17 Oct 2018 Today’s publication of the inflation rate for September means that the government now has all the information that it needs to set pension and benefit rates for April 2019. Under the terms of the pensions ‘triple lock’ policy, the pension has to be increased by the highest of:
– The growth in earnings, which was 2.7% in August 2018 (based on seasonally adjusted average earnings including bonuses);
– The growth in prices, measured by the CPI, which is 2.4%;
– A minimum of 2.5%;
With today’s fall in price inflation, the pension will rise in line with the growth in average earnings (2.7%). The key figures (rounded to nearest 5p) are:
|Full ‘new state pension’||£164.35||£168.80|
|Old ‘basic state pension’||£125.95||£129.35|
Pensioners on the old state pension system will see an increase in other elements of their pension, such as the state earnings related pension scheme (SERPS) in line with the increase in the CPI.

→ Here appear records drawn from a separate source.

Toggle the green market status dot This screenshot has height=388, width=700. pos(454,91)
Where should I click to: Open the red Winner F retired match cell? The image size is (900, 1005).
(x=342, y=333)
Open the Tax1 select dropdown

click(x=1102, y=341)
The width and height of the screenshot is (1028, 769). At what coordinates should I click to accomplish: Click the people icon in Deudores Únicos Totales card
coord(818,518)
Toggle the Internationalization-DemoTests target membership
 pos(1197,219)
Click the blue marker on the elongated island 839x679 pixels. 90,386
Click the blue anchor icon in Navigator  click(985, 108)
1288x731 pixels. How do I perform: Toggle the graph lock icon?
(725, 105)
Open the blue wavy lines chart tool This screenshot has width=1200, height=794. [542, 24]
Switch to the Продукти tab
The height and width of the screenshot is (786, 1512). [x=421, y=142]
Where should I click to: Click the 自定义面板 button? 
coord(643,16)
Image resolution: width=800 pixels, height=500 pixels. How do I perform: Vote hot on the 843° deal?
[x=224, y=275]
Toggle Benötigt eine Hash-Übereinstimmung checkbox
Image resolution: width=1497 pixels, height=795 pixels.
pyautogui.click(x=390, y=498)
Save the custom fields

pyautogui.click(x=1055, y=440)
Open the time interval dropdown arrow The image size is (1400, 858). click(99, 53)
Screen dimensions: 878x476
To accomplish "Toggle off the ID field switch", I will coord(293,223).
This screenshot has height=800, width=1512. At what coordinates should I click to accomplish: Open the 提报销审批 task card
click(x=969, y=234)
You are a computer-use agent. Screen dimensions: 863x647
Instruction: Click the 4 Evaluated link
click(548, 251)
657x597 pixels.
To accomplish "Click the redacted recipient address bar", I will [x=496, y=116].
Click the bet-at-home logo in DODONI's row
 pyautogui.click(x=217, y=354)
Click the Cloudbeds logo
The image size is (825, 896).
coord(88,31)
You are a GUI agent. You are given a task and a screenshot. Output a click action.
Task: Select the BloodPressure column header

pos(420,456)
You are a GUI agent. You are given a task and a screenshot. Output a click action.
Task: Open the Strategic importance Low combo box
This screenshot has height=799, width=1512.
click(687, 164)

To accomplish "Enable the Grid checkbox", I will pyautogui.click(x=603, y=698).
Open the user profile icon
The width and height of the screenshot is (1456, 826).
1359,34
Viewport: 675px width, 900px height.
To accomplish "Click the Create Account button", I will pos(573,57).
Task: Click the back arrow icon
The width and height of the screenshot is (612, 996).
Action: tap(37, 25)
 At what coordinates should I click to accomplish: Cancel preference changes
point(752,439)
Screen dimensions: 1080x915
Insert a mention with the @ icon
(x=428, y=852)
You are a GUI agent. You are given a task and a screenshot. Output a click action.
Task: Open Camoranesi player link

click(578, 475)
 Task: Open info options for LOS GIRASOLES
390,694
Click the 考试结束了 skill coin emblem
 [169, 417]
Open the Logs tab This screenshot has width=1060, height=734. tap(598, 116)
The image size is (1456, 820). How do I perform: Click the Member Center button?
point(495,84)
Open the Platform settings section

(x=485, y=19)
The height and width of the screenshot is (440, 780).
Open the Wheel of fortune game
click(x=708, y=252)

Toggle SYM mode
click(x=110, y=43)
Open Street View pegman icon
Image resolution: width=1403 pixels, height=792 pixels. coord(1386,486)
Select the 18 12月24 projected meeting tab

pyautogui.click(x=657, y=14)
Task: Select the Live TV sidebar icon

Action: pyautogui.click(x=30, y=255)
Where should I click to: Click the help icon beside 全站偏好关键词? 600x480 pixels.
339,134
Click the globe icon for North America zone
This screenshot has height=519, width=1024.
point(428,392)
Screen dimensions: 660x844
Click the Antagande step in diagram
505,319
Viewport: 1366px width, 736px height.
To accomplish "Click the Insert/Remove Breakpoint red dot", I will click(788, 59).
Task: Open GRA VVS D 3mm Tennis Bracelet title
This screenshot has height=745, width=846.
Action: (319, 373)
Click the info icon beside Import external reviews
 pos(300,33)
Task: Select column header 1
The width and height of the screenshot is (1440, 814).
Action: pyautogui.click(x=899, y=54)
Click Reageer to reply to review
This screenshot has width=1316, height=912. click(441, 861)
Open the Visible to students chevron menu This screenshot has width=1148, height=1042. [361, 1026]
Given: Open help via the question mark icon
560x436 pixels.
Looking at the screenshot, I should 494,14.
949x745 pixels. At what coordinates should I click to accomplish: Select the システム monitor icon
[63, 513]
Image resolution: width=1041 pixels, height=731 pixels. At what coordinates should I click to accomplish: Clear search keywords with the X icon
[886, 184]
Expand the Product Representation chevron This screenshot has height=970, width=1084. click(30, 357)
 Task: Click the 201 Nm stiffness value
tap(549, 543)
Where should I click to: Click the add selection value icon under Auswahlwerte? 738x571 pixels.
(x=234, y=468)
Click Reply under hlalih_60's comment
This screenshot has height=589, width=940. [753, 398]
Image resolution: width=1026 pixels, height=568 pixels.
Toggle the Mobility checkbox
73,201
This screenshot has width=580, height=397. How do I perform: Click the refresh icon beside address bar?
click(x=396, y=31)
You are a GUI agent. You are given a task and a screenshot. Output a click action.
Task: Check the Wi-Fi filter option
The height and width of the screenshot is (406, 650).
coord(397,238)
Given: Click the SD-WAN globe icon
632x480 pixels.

The main rate of the Guarantee Credit for the poorest pensioners is linked by law to the growth in average earnings so will also rise by 2.7%.
Commenting, Steve Webb, Director of Policy at Royal London said:
“Whilst the rates of working age benefits have been squeezed for many years, pensioners look set to enjoy another above-inflation increase. Those receiving the full rate of the new state pension should get an extra £4.45 per week or just over £230 per year”.